Chmury pełniły rolę filtru. Zjawisko zaćmienia było w fazie
bliskiej maksimum. W krótkich odstępach czasu Słońce
pojawiało się i znów znikało za grubą warstwą chmur. Szybko
należało ustawić sprzęt konieczny do sfotografowania
zjawiska. Podpięto aparat do teleskopu, ten skierowano na
Słońce, filtry zdjęto! i wyczekiwano odpowiedniego momentu
dla wykonania zdjęcia. W sumie udało się wykonać pięć zdjęć.
Około godziny 12:00 Słońce przestało się wynurzać.
Częściowe zaćmienie Słońca sfotografowane przy użyciu
teleskopu Meniskas 200 i aparatu Zenit TTL w dniu 3.X.2005
r. o godzinie 11:50. Użyto filmu FUJI 200 z czasem
naświetlania 1/500 sekundy. Na tarczy można dostrzec ciemne
wcięcie (Księżyc) oraz chwilową strukturę przesuwających się
chmur. (fot. B. Wszołek, K. Wszołek)
Kamil Wszołek wyczekujący przy teleskopie na dogodny moment
dla wykonania zdjęcia zaćmienia. (zdjęcie opublikowane w
Gazecie Wyborczej 4.X.2005 r.)
Strona SACTN w internecie
W roku 2005 staraniem SACTN utworzono stronę internetową
Częstochowskiego Towarzystwa Naukowego i samej SACTN. Za
zgodą J.M. Rektora AJD stronę umieszczono na serwerze AJD.

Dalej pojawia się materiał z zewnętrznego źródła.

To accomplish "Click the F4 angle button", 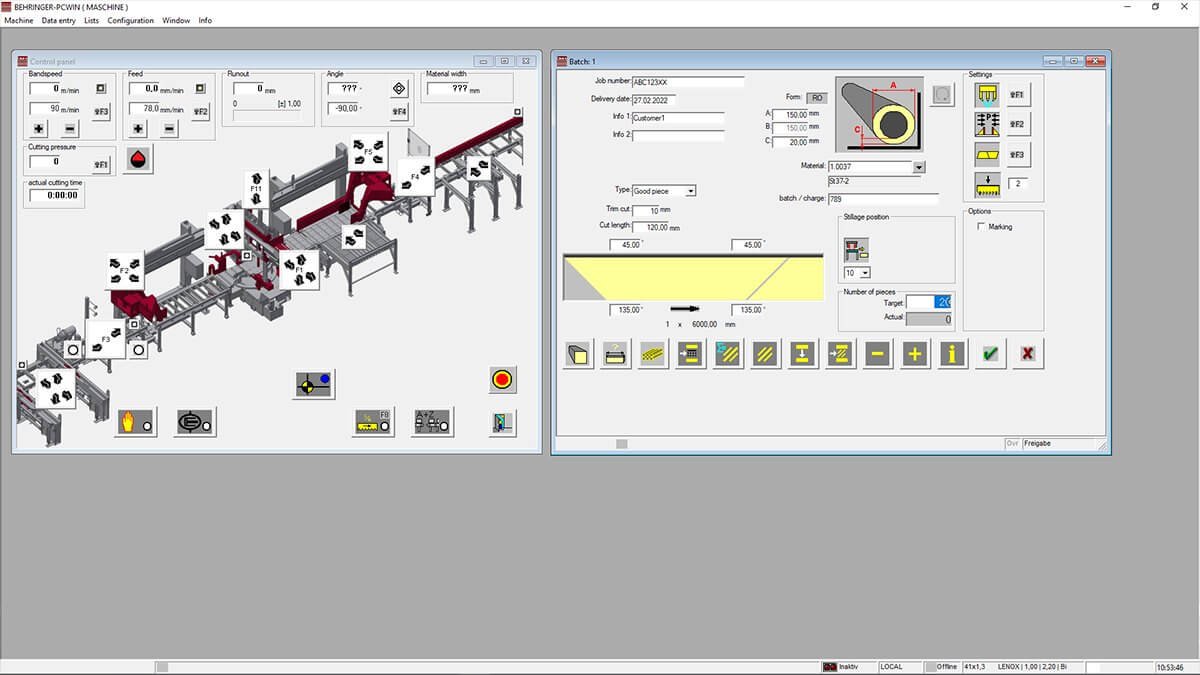I will pyautogui.click(x=399, y=113).
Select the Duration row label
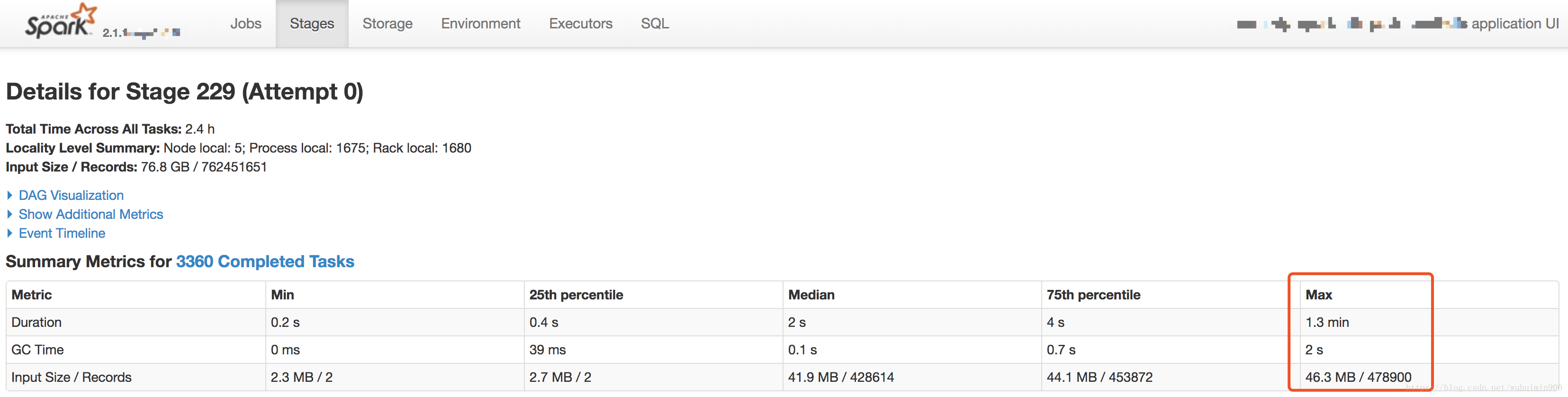The image size is (1568, 397). pyautogui.click(x=36, y=322)
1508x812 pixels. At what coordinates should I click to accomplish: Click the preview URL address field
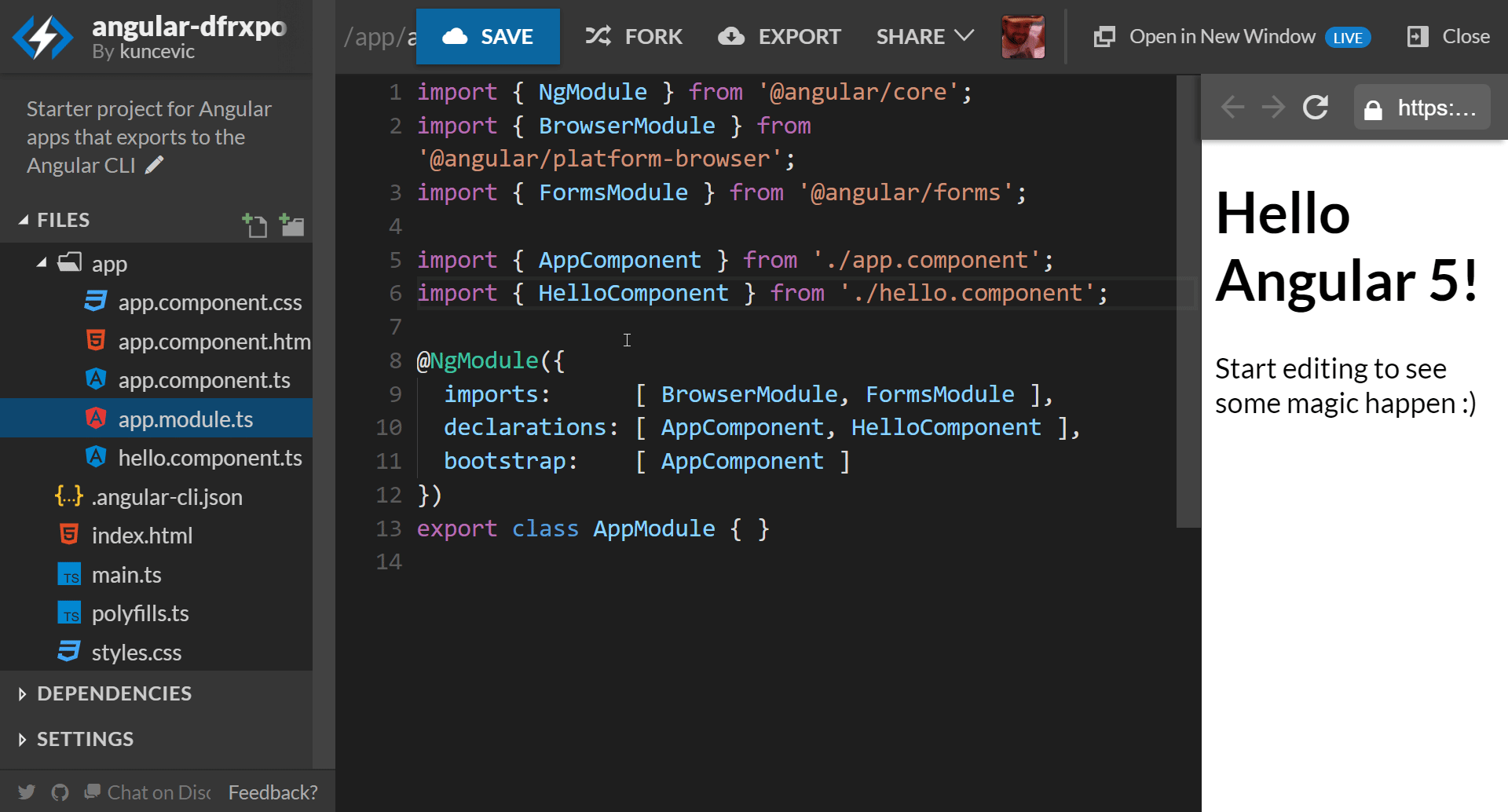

Techniczną realizacją strony zajęli się początkowo Marcel
Łapaj i Piotr Bednarek. Ostateczny wygląd stron zawdzięczamy
jednak tylko Marcelowi Łapajowi. Strony znajdują się pod
adresami:
www.cztn.wshit.edu.pl i
www.sactn.ajd.czest.pl
Odczyt + opłatek
W dniu 19 grudnia wieczorem odbył się publiczny odczyt dr
Bogdana Wszołka pt. "Ciekawe zjawiska astronomiczne
obserwowane nad Częstochową w 2005 roku". Po odczycie odbyło
się spotkanie opłatkowe dla członków Częstochowskiego
Towarzystwa Naukowego.
50-te spotkanie
W ciągu roku odbyło się 31 spotkań roboczych (wykłady,
obserwacje, omawianie spraw organi-zacyjnych). Na spotkaniu
jubileuszowym, 50-tym od założenia SACTN, w dniu 21 grudnia
2005, z chwilą rozpoczęcia się astronomicznej zimy (godz.